Over the last few years, increasing attention has been paid to partnerships between nongovernmental organizations (NGOs) and private enterprise. Corporate social responsibility (CSR) initiatives such as the U.N. Global Compact, scrutiny by watchdog NGOs, and an increased focus on justice and poverty issues at venues like the World Economic Forum reflect a growing demand that companies behave responsibly. Large multinational corporations publish lengthy CSR reports displaying their accomplishments and commitment to the environment, human rights, and labor in the societies where they operate. A number of newer companies have sprung up and hold environmental and social responsibility as a core value of the business, and in some cases, even write it into their charters. As a result, more and more NGO/business partnerships have materialized as corporations invest in CSR. A multitude of case studies have examined such relationships, usually from the perspective of whether such partnerships create value for each organization, or challenging such CSR-based partnerships as corporate ‘greenwashing.’ Indeed, multiple studies have indicated there is often a disconnect between claimed CSR aims and what actually happens on the ground. For this reason, many NGOs are quite wary of partnering with corporations, fearing that their reputation might be sullied, or worse, the their constituents hurt.
In the instance where a business seriously wants to benefit a community by participating in a social project, or access an emerging market responsibly, there is a place for productive partnerships with NGOs. But finding the right partnership and getting such diverse organizations to work together productively and to the satisfaction of all stakeholders poses multiple challenges, particularly in the developing world. This paper proposes that there is a need for a third party in such NGO-business partnerships to broker such relationships, provide support in project design, and facilitate communication and collaboration among the parties to the benefit of all stakeholders in the partnership.
Why Partner in the First Place?
Why might an NGO and a business want to partner? For businesses, an NGO partnership makes a great deal of sense when they are entering a new market. NGOs are often community insiders that provide access to localized understanding and needs, and confer legitimacy to the business. Working with an NGO partner can provide a company an opportunity to “do good” and increase brand reputation and recognition through community contact. Linking with NGOs can provide unexpected customers to the business and unexpected solutions for the NGO, because NGOs frequently understand the unmet needs of the population that the company may not have thought of. An example of this occurred recently in Uganda. A group of colleagues of mine from Notre Dame were studying water issues in rural villages and discovered that the wells an NGO had installed used very old and fragile pump technology, causing the wells to break down within a year or two of use. The NGO had spent a few million dollars on such pumps, through a government grant, and had plans to purchase hundreds more. By coincidence, the students were also meeting with a General Electric representative in Kampala a few days later. At the meeting, one of the students asked what volume of businesses GE was doing in Uganda. The representative replied that they were taking in very little revenue because there was no market. Knowing GE made well pumps; the student asked if GE had reached out to any NGOs to see if they wanted to purchase pumps. The thought had not occurred to the representative. What if GE sold the pumps to the NGO? Even at a reduced price, GE would benefit from having their logo on critical infrastructure throughout the country and the NGO would provide working wells for the villages.

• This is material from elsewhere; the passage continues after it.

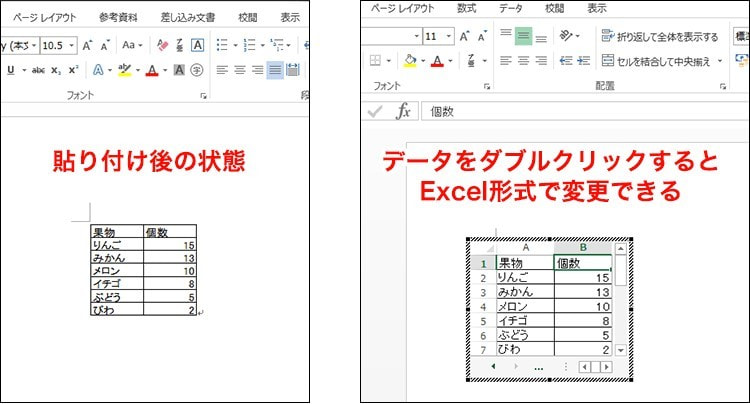Click the Excel fill color bucket
Screen dimensions: 750x404
tap(410, 61)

For NGOs, partnering with businesses might provide a certain amount of freedom from the 2-3 year grant-making cycle. NGOs are in a more powerful position to design the contours of the project with a business and demand the ability to utilize their own discretion and adapt to changing circumstances, rather than accommodating the often narrow and rigid dictates of a grant. The aforementioned project in Uganda provides another example: The NGO installing wells had a government grant to do “X” amount of wells over a two-year period. The design of the well, including the dated pumps, had been dictated by the grant. As a result, poor quality wells were installed, destined to fail, and instead of being able to fix the problem, the NGO just had to put more and more of them in to meet the grant requirement.
A strong, sustained relationship with a business puts an NGO in a position to possibly affect the policy and decision-making of the business in a positive way beyond the specific project. With knowledge of local context, needs, and sensitivities, NGOs might help avoid destructive corporate decisions made out of ignorance. NGOs can help the company identify critical stakeholders that the company’s analysis missed, or avoid conflict by foreseeing the effect of benefits conferred on one group over another. Such partnership of insiders and outsiders may provide space for the corporation to become more involved in the community and develop positive roots there. Finally, NGOs often look a lot like business consultants for their constituents; complete with erasable whiteboards and problem trees. Particularly in agricultural and consumer goods projects, NGOs are analyzing value chains, offering marketing advice, organizing fair trade distribution networks, and finding or providing sources of financing such as microcredit or SILC organizations. Under such circumstances, business insight from business partners could contribute to the quality and scope of such initiatives.